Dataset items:
* * * * * * *

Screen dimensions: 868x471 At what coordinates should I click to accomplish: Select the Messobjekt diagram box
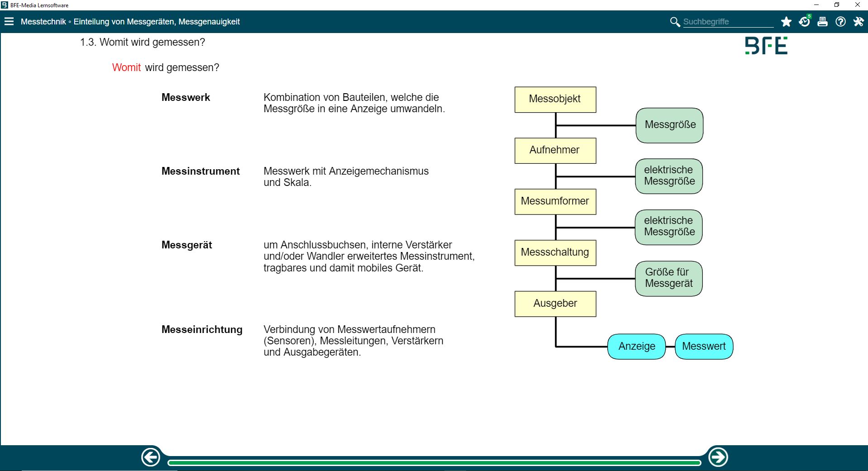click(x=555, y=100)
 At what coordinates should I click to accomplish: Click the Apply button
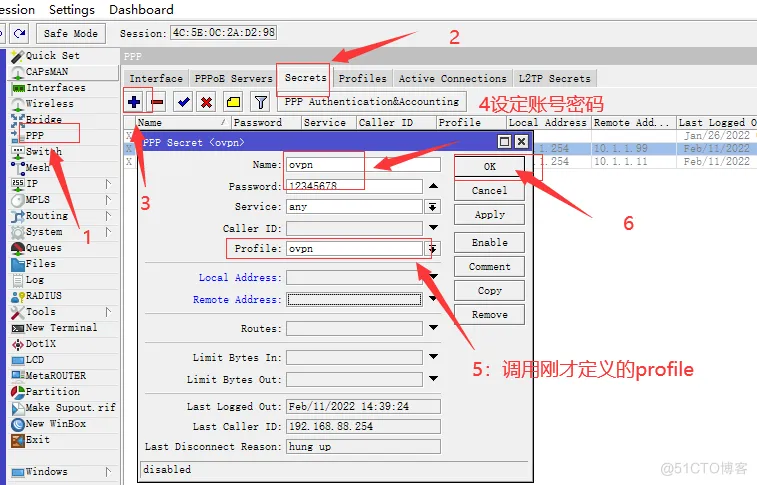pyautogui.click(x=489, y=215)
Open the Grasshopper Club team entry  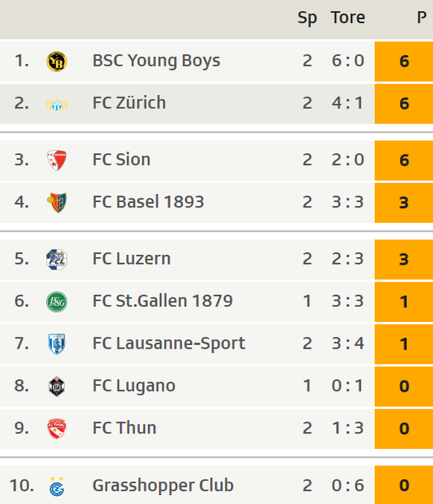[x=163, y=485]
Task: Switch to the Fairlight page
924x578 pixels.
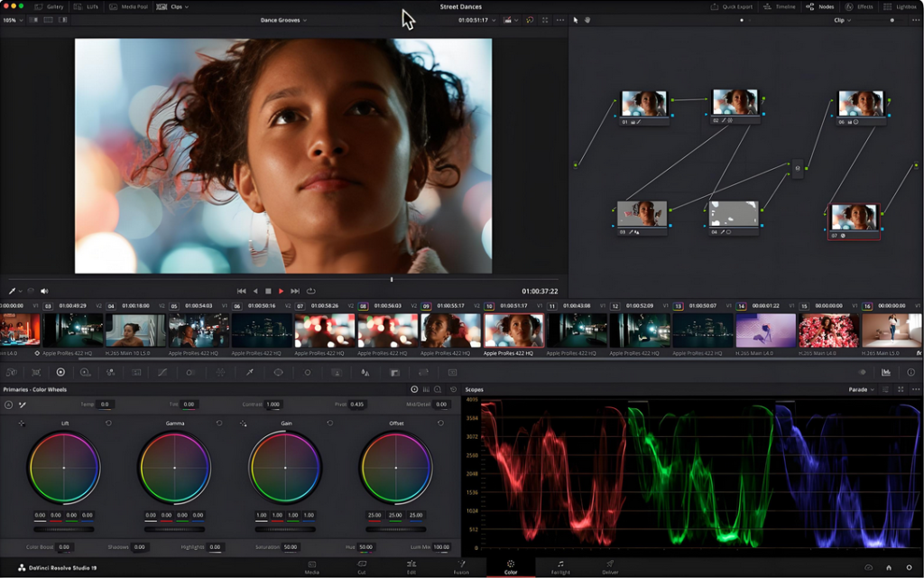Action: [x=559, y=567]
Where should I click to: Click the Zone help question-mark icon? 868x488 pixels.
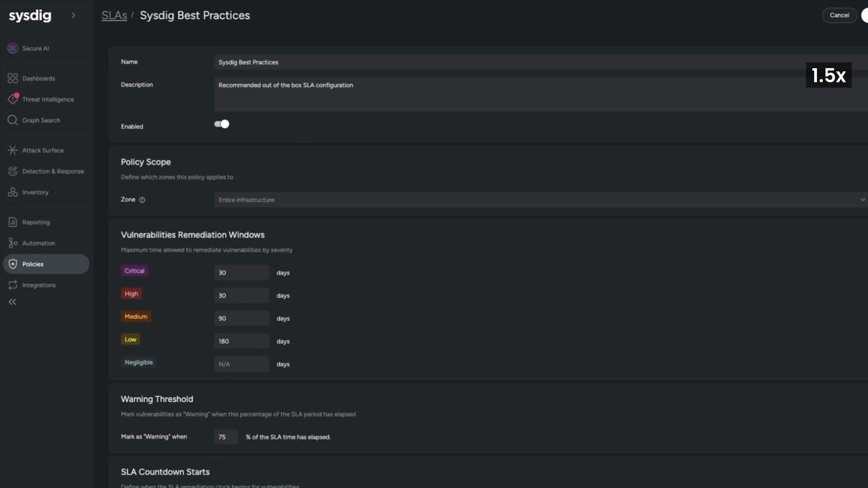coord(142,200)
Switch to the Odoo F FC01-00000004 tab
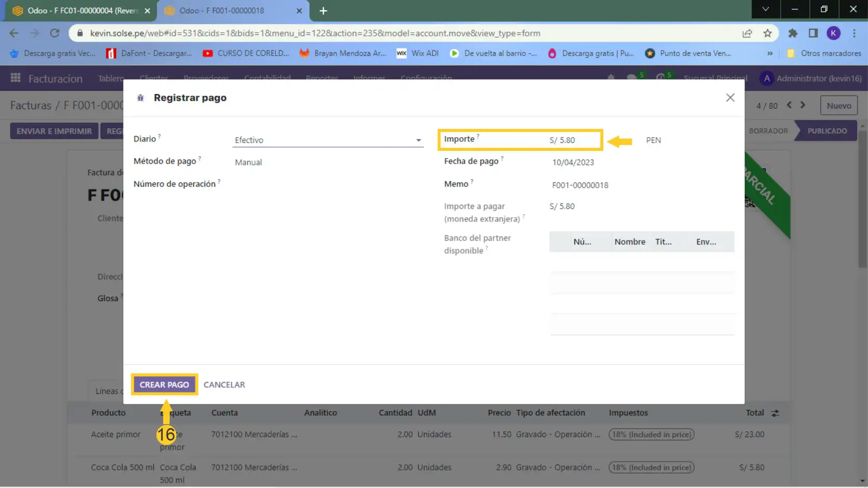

* * * * * * *

Copy out each line of the data that holds the string "Switch".

| Response to this exercise |
Task: Switch to the Fairlight page
Switch to the Odoo F FC01-00000004 tab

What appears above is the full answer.